Similar disadvantages occur in the case of the solution proposal in accordance with FIG. 10 of Butterfield. To be specific, as a result of the pivoting of the mirror (50), not only is the stereo base adjusted, but the aperture is also changed, which in turn can lead to corresponding light losses.
The variants proposed by Butterfield according to FIGS. 11 and 12 are in turn complicated and can be implemented only with difficulty to the extent that two parallel lens systems (54) are necessary there, which are associated with a corresponding increase in price and also a corresponding increase in constructional size, with further penalties in terms of light as a result of possibly too small an aperture. Furthermore, it is generally also difficult to adjust such parallel lens systems such that they have identical properties. However, if the properties are not identical, this can lead to fatigue in the observer, in particular if a video camera and monitor are connected in front of said observer, since he does not have the possibility of recorrecting individually, as in the case of two eyepiece beam paths.
It is therefore an object of the present invention to develop a system which, in spite of a variable stereo base, does not reduce the light intensity in the beam path—at least for a certain period and for each beam path separately—by a significant amount. In addition, it is intended to enable recordings—as known per se—using only a single image recording device, for example using a single video camera. Preferably, it is furthermore intended to provide only one main objective and to restrict the constructional size of the stereomicroscope to a minimum.
This object is achieved, for example, by means of the features described herein. As a result of the arrangement of the adjusting device behind the main objective, there is an integrated construction with low light losses and without the disadvantages listed above.

▸ **LISTING**
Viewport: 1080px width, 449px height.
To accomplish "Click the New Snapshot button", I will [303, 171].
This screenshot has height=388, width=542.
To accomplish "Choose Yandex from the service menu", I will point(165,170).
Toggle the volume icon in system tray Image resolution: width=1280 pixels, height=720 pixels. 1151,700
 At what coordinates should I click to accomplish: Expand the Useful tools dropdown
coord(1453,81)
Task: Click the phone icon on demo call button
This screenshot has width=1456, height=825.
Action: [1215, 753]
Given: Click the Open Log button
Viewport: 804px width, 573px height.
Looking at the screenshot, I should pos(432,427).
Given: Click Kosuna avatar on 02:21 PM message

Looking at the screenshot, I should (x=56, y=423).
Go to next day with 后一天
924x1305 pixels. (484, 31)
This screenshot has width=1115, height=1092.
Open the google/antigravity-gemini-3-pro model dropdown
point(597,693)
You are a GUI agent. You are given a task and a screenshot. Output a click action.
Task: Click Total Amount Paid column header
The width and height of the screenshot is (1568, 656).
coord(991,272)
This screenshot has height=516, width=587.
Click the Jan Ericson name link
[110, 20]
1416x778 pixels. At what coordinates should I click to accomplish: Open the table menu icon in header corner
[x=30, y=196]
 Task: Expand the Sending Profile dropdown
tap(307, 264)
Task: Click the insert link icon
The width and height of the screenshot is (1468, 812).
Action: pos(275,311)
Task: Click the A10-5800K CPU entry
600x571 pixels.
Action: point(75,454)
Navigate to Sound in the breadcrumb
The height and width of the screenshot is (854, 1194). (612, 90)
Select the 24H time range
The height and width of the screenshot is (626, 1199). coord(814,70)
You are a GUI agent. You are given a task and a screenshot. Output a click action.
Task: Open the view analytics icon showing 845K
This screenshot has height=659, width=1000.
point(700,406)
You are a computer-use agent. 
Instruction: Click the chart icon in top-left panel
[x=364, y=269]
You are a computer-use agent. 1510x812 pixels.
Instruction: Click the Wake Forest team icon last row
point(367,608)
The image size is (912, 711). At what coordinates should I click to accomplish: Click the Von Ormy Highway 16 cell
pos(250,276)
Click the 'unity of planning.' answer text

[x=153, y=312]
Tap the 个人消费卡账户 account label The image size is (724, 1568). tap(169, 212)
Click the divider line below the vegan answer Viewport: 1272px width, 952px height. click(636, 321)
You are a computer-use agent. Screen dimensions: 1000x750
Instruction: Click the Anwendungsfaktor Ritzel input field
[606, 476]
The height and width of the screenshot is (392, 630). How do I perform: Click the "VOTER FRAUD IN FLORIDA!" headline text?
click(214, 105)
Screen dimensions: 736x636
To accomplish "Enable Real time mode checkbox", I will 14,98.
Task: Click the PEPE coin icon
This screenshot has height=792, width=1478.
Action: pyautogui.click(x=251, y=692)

▸ **TASK INSTRUCTIONS**
**a)** Say whether each statement agrees with the patent passage, answering yes or no and quoting the words of the passage that decide it.
(i) In the FIG. 10 proposal, pivoting mirror (50) changes the aperture as well as adjusting the stereo base.
(ii) The invention places the adjusting device in front of the main objective.
(iii) The variants in FIGS. 11 and 12 require only one lens system.
**b)** Rewrite the part of the patent passage that opens with the words containing "Similar disadvantages occur" and closes with "corresponding light losses.", changing "mirror" to "prism".
**c)** Answer these questions from the patent passage.
(i) What reference numeral is given to the mirror in FIG. 10?
(ii) What device is named as an example of a single image recording device?
(iii) How many main objectives is the system preferably to have?
Rely on the patent passage alone.

▸ **RESPONSES FOR EACH TASK**
**a)**
(i) Yes: "not only is the stereo base adjusted, but the aperture is also changed"
(ii) No: "the arrangement of the adjusting device behind the main objective"
(iii) No: "two parallel lens systems (54) are necessary there"

**b)**
Similar disadvantages occur in the case of the solution proposal in accordance with FIG. 10 of Butterfield. To be specific, as a result of the pivoting of the prism (50), not only is the stereo base adjusted, but the aperture is also changed, which in turn can lead to corresponding light losses.

**c)**
(i) 50
(ii) A single video camera
(iii) Only one